Par lettre recommandée distribuée le 14 octobre 2022, le Crédit agricole a vainement mis en demeure Mme [B] de lui payer sous quinzaine :
— la somme de 10 358,62 euros au titre des échéances impayées du prêt n° 00000596655 depuis le 5 juin 2022,
— la somme de 12 951,58 euros au titres des échéances impayées du prêt n° 98337185177 depuis le 10 juin 2022,
— la somme de 11 582,99 euros au titre du solde débiteur du compte n° [XXXXXXXXXX06] depuis le 30 juin 2022.
Par lettre recommandée distribuée le 17 décembre 2022, le Crédit agricole a prononcé la déchéance du terme du prêt n° 00000596655 et a mis vainement en demeure Mme [B] de lui payer sous quinzaine la somme de 185 491,83 euros en capital et intérêts.
Selon exploit délivré le 2 février 2023, le Crédit agricole a fait assigner Mme [B] devant le tribunal judiciaire de Châlons-en-Champagne en paiement de ce prêt.

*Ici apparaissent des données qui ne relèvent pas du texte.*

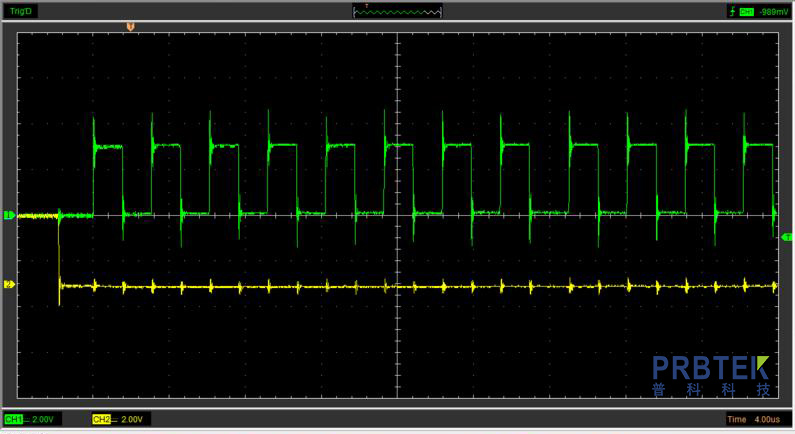Click the green CH1 trigger source badge
The width and height of the screenshot is (795, 434).
[746, 11]
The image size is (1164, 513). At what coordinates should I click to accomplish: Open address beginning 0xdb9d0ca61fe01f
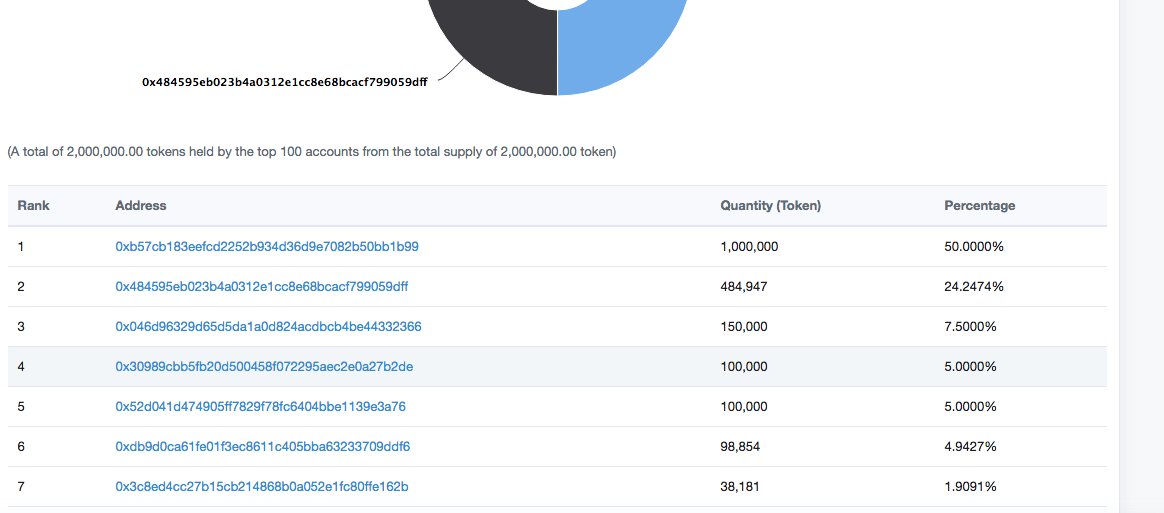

Par jugement réputé contradictoire du 31 janvier 2024, le tribunal a :
condamné Mme [B] à payer au Crédit agricole la somme de 185 491,83 euros, outre intérêts au taux conventionnel de 1,81 % l’an à compter de l’arrêté de compte, déchéance du terme et mise en demeure du 24 novembre 2022 et jusqu’au complet règlement, au titre du prêt n° 00000596655,
condamné Mme [B] à payer au Crédit agricole la somme de 12 086,91 euros, outre intérêts au taux légal à compter du 2 février 2023, date de l’assignation et jusqu’au complet règlement, au titre des indemnités contractuelles,
condamné Mme [B] à payer au Crédit agricole la somme de 1 500 euros au titre de l’article 700 du code de procédure civile,
condamné Mme [B] aux dépens sous le bénéfice de l’article 699 du code de procédure civile,
rappelé le caractère exécutoire par provision de la décision.
dit n’y avoir lieu à écarter l’exécution provisoire du jugement.
Par déclaration du 6 mars 2024, Mme [B] a interjeté appel de ce jugement.
Dans ses conclusions notifiées par RPVA le 6 juin 2024, Mme [B] demande à la cour de :
infirmer le jugement,
Statuant à nouveau,
A titre principal,
débouter le Crédit agricole de ses prétentions,
A titre subsidiaire,
limiter le montant de l’indemnité contractuelle à la somme de 1 000 euros,
échelonner sa dette sur un délai de deux ans,
En tout état de cause,
condamner le Crédit agricole à lui payer la somme de 20 000 euros à titre de dommages et intérêts,
condamner le Crédit agricole à lui verser la somme de 4 000 euros au titre de l’article 700 du code de procédure civile,
condamner le Crédit agricole aux entiers dépens.
A l’appui de l’infirmation du jugement, elle fait valoir à titre principal que la déchéance du terme du prêt n’est pas valable dans la mesure où l’absence de remboursement du prêt à compter du 5 juillet 2022 est consécutive à un report des échéances.
Elle ajoute que l’absence de mention d’un paiement mensuel dans les différents relevés sans que ne soit portée la mention 'rejet de prélèvement’ ne constitue pas un impayé, que la banque avait pris l’habitude de choisir la date des prélèvements et qu’elle n’y procédait pas toujours le 5 du mois.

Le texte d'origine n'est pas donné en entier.